Do more numbers from 1 to 10000 inclusive have an even or odd sum of their digits?

Question

I have tried using modulo arithmetic with $\bmod9$. However, I have found that it doesn't always help. It seems that for most numbers the parity of their digit sum is the same as the parity of the number $\bmod9$. But this is not always true. For example: $19 = 1\mod9$, but $1+9=10$ which is even. If someone could explain this as well, that would very helpful.

Answer 1

Between $0$ and $9$ (inclusive), exactly half has even sum of digits, and exactly half has odd sum of digits. Same with $10$-$19$. Same with $20$-$29$. And so on. So for numbers from $0$ to $9\,999$ (inclusive) there are equally many numbers with even and odd sum of digits.

Answer 2

Picking a number from $0$ to $10^n-1$ means choosing $n$ digits, where leading zeroes are allowed. Leading zeroes do not affect the parity of the digit sum. There are as many ($5$) even digits as odd ones, so the amount of numbers with an even/odd digit sum is $5^n$ times the number of binary numbers of length $n$ with an even/odd digit sum, i.e. with an even/odd number of nonzero digits, which are the same, as there are as many subsets of $\{1,\ldots,n\}$ of even/odd size, see e.g. Alternating sum of binomial coefficients: given $n \in \mathbb N$, prove $\sum^n_{k=0}(-1)^k {n \choose k} = 0$.
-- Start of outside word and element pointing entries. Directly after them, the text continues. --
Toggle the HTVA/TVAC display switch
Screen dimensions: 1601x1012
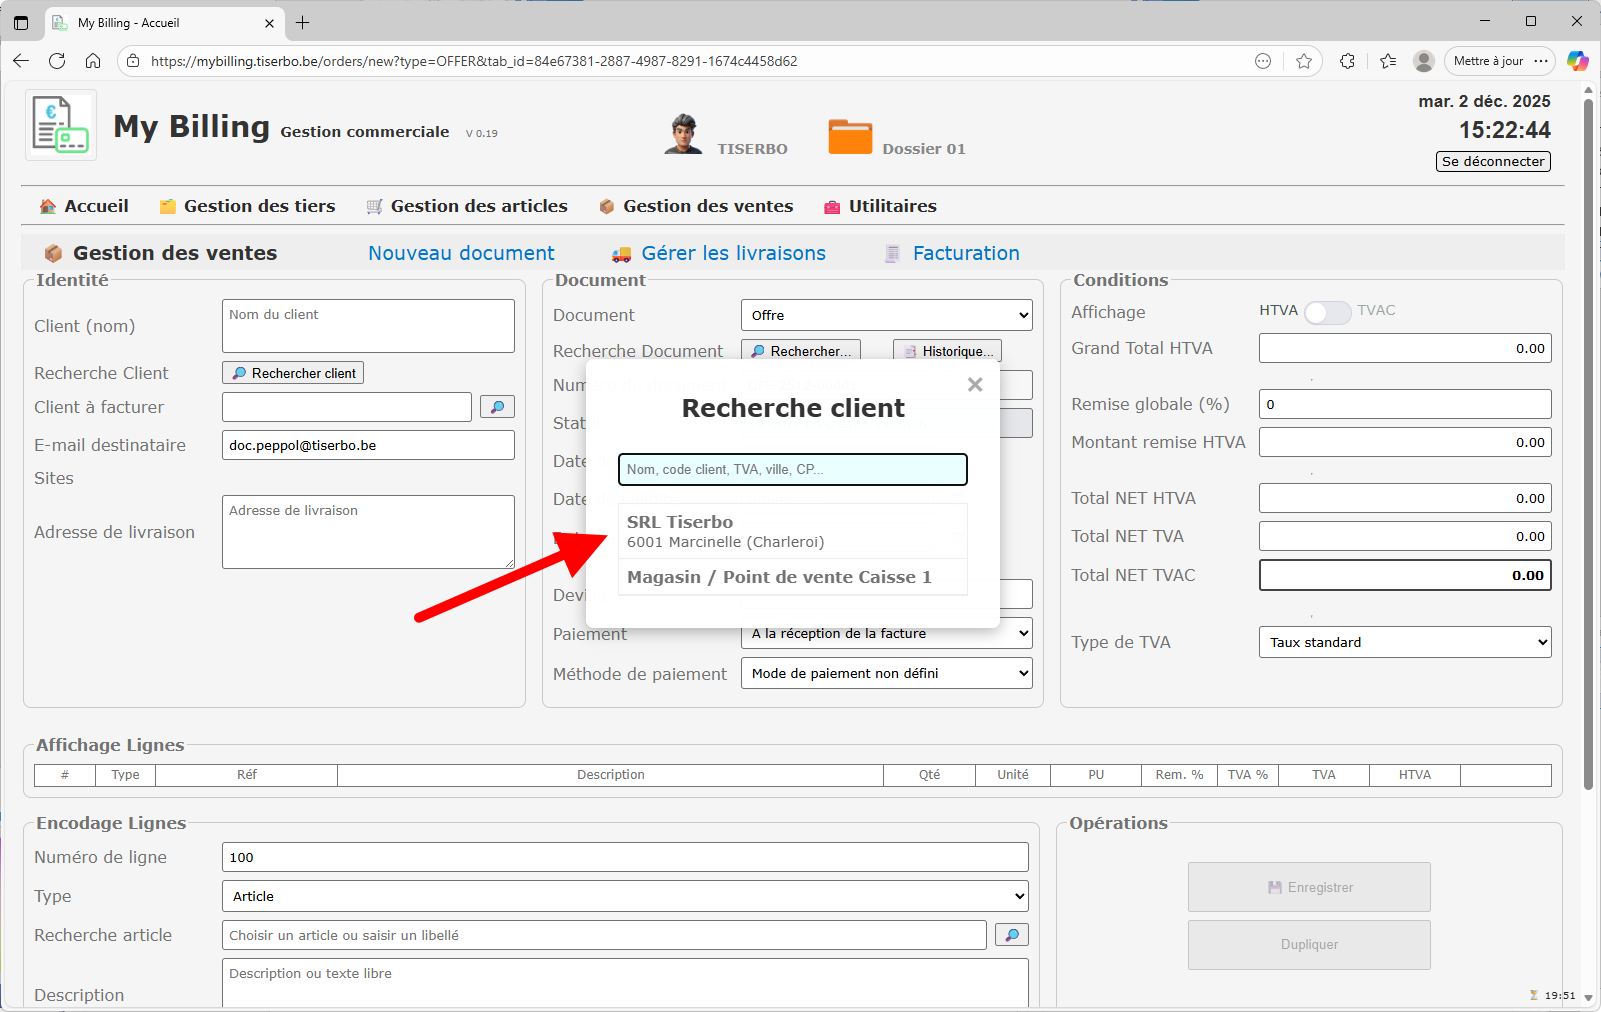1327,312
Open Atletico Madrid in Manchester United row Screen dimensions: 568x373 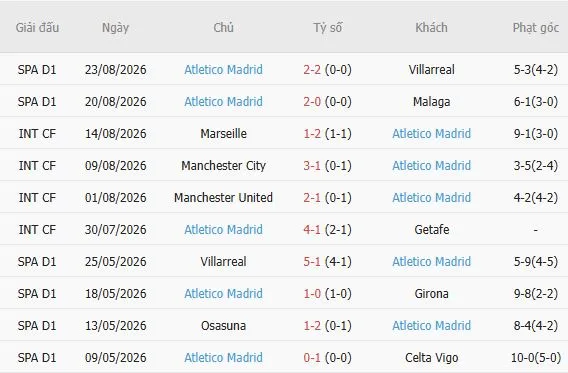pyautogui.click(x=431, y=198)
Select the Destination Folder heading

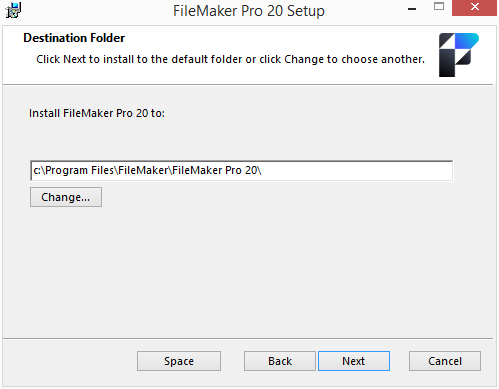click(74, 38)
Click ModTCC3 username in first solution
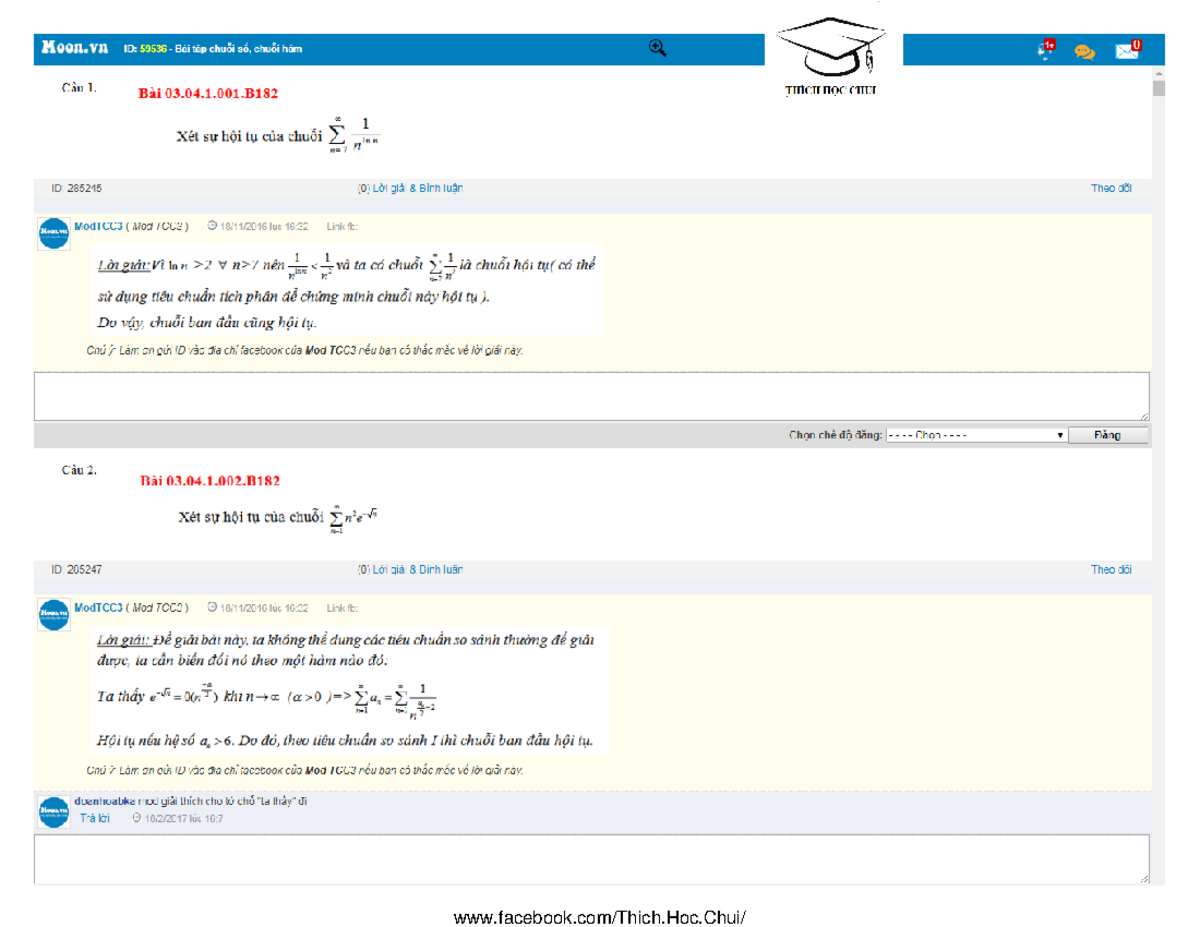Image resolution: width=1200 pixels, height=927 pixels. [98, 226]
Finally, we leave out $0$ and include $10^n$, so there are $2$ more numbers with an odd digit sum.

Answer 3

If n is even, then one of n and n+1 has an even sum of digits, and one has an odd sum. So if a range of numbers starts with an even and ends with an odd number, then there are equally many numbers with even and with odd digit sum.

If the first number is odd, and/or the last number is even, then these need to be handled separately. In this case the first number 1 is odd and has odd digit sum, the last number 10,000 is even and has also odd digit sum, so there are two numbers more with odd than with even digit sum from 1 to 10,000.

This can be applied easily to any other range, for example the numbers from 1234 to 5678: The first one is even (ignore it), the last one is even and 5678 has even digit sum, so there is one number more with an even sum of digits.